«Morti e dispersi, oltre 6mila corregionali»
TRIESTE. «Durante la ritirata sul fronte russo morirono in combattimento circa 20mila militari italiani e altri 70mila perirono in prigionia e durante le marce del Davai, nel disperato tentativo di raggiungere i campi di concentramento e sottrarsi in qualche modo alla morsa del freddo. Indietro tornò poco più di metà del corpo di spedizione, che contava oltre 200mila effettivi».
Guido Aviani Fulvio, direttore del Museo della Campagna di Russia ospitato presso il Sacrario di Cargnacco, ricostruisce le cifre della drammatica spedizione nelle steppe dell'Unione sovietica, guardando anche alle perdite patite dalle terre friulane e giuliane: «Fra i caduti e i dispersi italiani si contano oltre 5mila friulani e 1.300 uomini provenienti da Trieste, Gorizia, Istria e Dalmazia: i giuliano-dalmati furono molti di meno perché generalmente erano mandati su altri fronti o venivano arruolati in Marina. Le salme di novemila fanti italiani di varia provenienza sono state rimpatriate dopo il ritrovamento in cimiteri di guerra e fosse comuni: oggi riposano al Sacrario di Cagnacco in provincia di Udine».
Lo storico è colpito dalla notizia del ritrovamento della nuova fossa di Kirov ma invita alla prudenza: «I 15-20mila corpi stimati dai ricercatori russi mi sembrano una cifra molto alta e dunque da prendere con le pinze: i lavori di scavo potranno dirci di più sulla quantità delle persone seppellite. Non si può escludere che ci siano soldati originari del Friuli Venezia Giulia: metà dei 10mila componenti della Divisione Alpina Julia era formata da friulani e friulani, triestini, istriani e dalmati combattevano in tutte le divisioni presenti in Russia. Prima di poterci esprimere dobbiamo tuttavia trovare qualche piastrina che ci dica di più».
Aviani Fulvio fa quindi appello alle autorità italiane: «Da cittadino mi aspetto che la nostra ambasciata a Mosca, ammesso che si dimostri che nella fossa di Kirov riposano soldati italiani, metta un cippo a ricordo dei nostri militi: di più sarà difficile fare perché pochissimi potranno essere riconosciuti attraverso la piastrina che riportava i dati del soldato: se succederà, bisognerà lavorare per il rimpatrio delle salme».

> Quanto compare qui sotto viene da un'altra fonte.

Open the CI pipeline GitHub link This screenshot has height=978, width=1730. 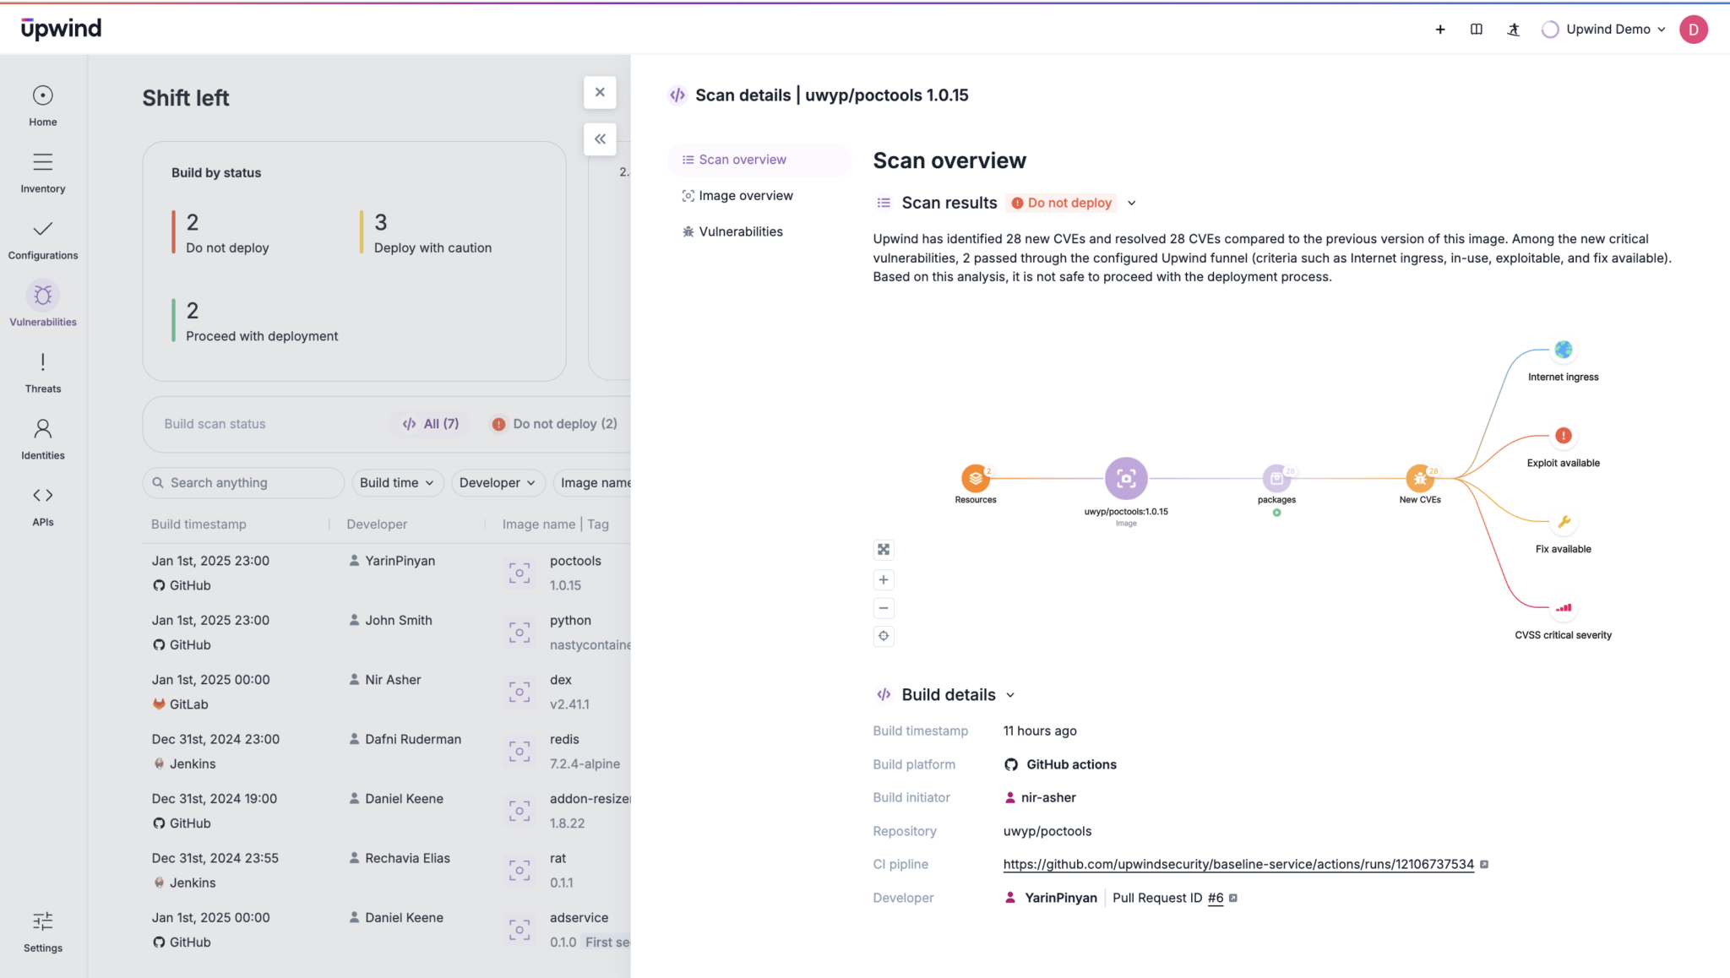(1238, 865)
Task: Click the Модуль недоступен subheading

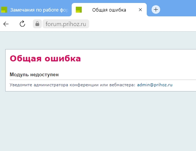Action: [34, 74]
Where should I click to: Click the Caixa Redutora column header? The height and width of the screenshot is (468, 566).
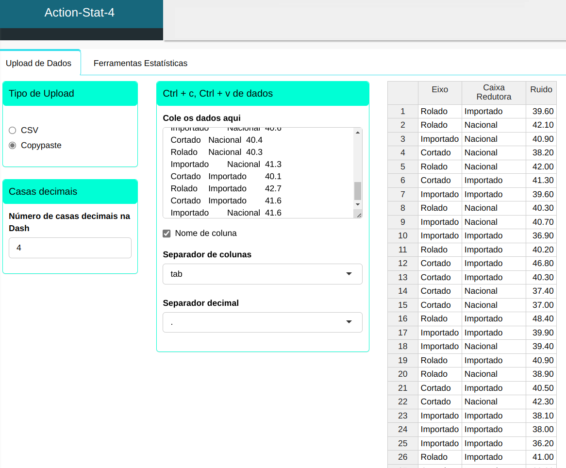pos(494,92)
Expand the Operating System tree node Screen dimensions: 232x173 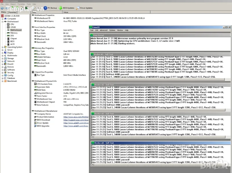2,47
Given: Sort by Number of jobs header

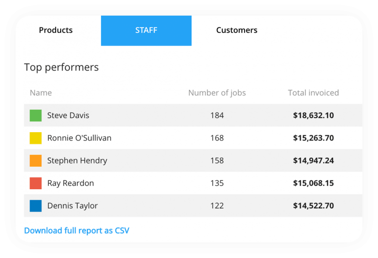Looking at the screenshot, I should [x=217, y=93].
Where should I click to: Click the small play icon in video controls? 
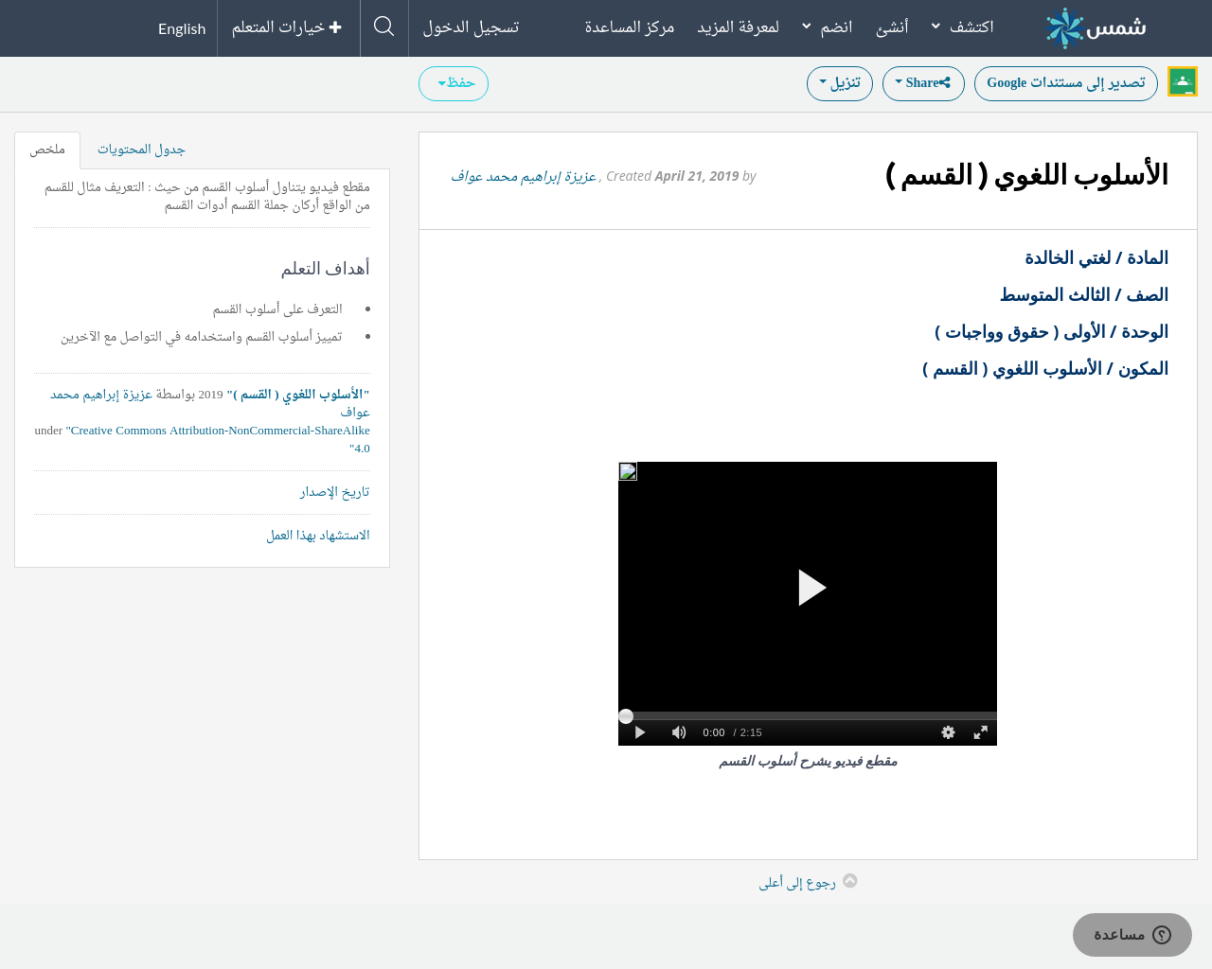[640, 732]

Gli italiani combattevano contro i sovietici accanto a tedeschi, romeni, ungheresi, finlandesi e slovacchi, ma non mancavano contingenti di volontari provenienti da tutta Europa: «I morti di Kirov fanno parte del mezzo milione di soldati imprigionati dopo il ribaltamento del fronte di Stalingrado, quando l'offensiva russa distrusse un'intera armata tedesca. I prigionieri furono smistati in centinaia di località in tutta l'Urss: quelli di Kirov sono appunto parte del numero sconfinato di campi di concentramento e di lavoro, dove finirono prigionieri di guerra ma anche i russi ostili al regime. Questi uomini vissero in condizioni terribili: freddo atroce, assistenza materiale impossibile, alimentazione scarsa, trasferimenti a piedi, lavori forzati massacranti. La malnutrizione e il tifo - aggiunge Aviani Fulvio - falcidiarono l'80% dei prigionieri di guerra in quattro mesi e poco più del 10% degli italiani riuscì a tornare vivo. La maggior parte rientrò alla fine del 1945 ma alcuni dovettero attendere un tempo infinito: gli ultimi 28 ufficiali vennero restituiti soltanto fra il 1947 e il 1954». (d.d.a.)